SWISS-MODEL is a structural bioinformatics web-server dedicated to homology modeling of 3D protein structures. Homology modeling is currently the most accurate method to generate reliable three-dimensional protein structure models and is routinely used in many practical applications. Homology (or comparative) modelling methods make use of experimental protein structures ("templates") to build models for evolutionary related proteins ("targets").

Today, SWISS-MODEL consists of three tightly integrated components:

(1) The SWISS-MODEL pipeline – a suite of software tools and databases for automated protein structure modelling,

(2) The SWISS-MODEL Workspace – a web-based graphical user workbench,

(3) The SWISS-MODEL Repository – a continuously updated database of homology models for a set of model organism proteomes of high biomedical interest.

SWISS-MODEL pipeline comprises the four main steps that are involved in building a homology model of a given protein structure:

Template selection

The SWISS-MODEL server template library ExPDB is extracted from the PDB. In order to allow a stable and automated workflow of the server, the PDB coordinate files are split into individual protein chains and unreliable entries. Additional information useful for template selection is gathered and added to the file header, e.g. probable quaternary structure, quality indicators like empirical force field energy or ANOLEA mean force potential scores.


Up to five template structures per batch are superposed using an iterative least squares algorithm. A structural alignment is generated after removing incompatible templates, i.e. omitting structures with high Cα root mean square deviations to the first template. A local pair-wise alignment of the target sequence to the main template structures is calculated, followed by a heuristic step to improve the alignment for modeling purposes. The placement of insertions and deletions is optimized considering the template structure context.

Model building

To generate the core of the model, the backbone atom positions of the template structure are averaged. The templates are thereby weighted by their sequence similarity to the target sequence, while significantly deviating atom positions are excluded. The template coordinates cannot be used to model regions of insertions or deletions in the target-template alignment. To generate those parts, an ensemble of fragments compatible with the neighboring stems is constructed using constraint space programming (CSP). The best loop is selected using a scoring scheme, which accounts for force field energy, steric hindrance and favorable interactions like hydrogen bond formation. If no suitable loop can be identified, the flanking residues are included to the rebuilt fragment to allow for more flexibility.

Side chain modeling

The reconstruction of the model side chains is based on the weighted positions of corresponding residues in the template structures. Starting with conserved residues, the model side chains are built by iso-sterically replacing template structure side chains. Possible side chain conformations are selected from a backbone dependent rotamer library, which has been constructed carefully taking into account the quality of the source structures. A scoring function assessing favorable interactions (hydrogen bonds, disulfide bridges) and unfavorably close contacts is applied to select the most likely conformation.

Energy minimization

Deviations in the protein structure geometry, which have been introduced by the modeling algorithm when joining rigid fragments are regularized in the last modeling step by steepest descent energy minimization using the GROMOS96 force field. Empirical force fields are useful to detect parts of the model with conformational errors. In our own experience and the work of others, energy minimization or molecular dynamics methods are in general not able to improve the accuracy of the models, and are used in SWISS-MODEL only to regularize the structure.

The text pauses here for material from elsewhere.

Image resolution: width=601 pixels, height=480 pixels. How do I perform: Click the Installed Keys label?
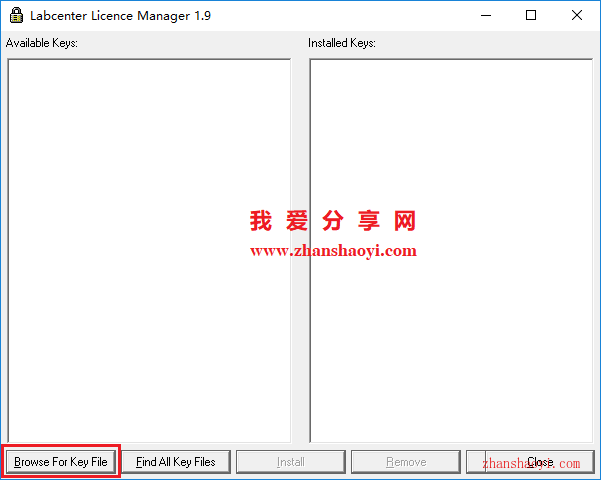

Many tools are provided to allow the SWISS-MODEL user to evaluate the reliability of the model: similar to B-factors in crystal structures, the corresponding column in SWISS-MODEL result files consists of a C-score, which gives an estimate of the variability of the template structures at this position. Parts of the model where no template information could be used for model building (insertions or deletions) are assigned a C-score of 99. Optionally, WhatCheck reports and evaluation by the atomic mean force potential ANOLEA are provided by SWISS-MODEL to assess the quality of the model.

The program DeepView (Swiss-PdbViewer) can be used to revise the resulting SWISS-MODEL projects from ‘first approach’ mode submissions.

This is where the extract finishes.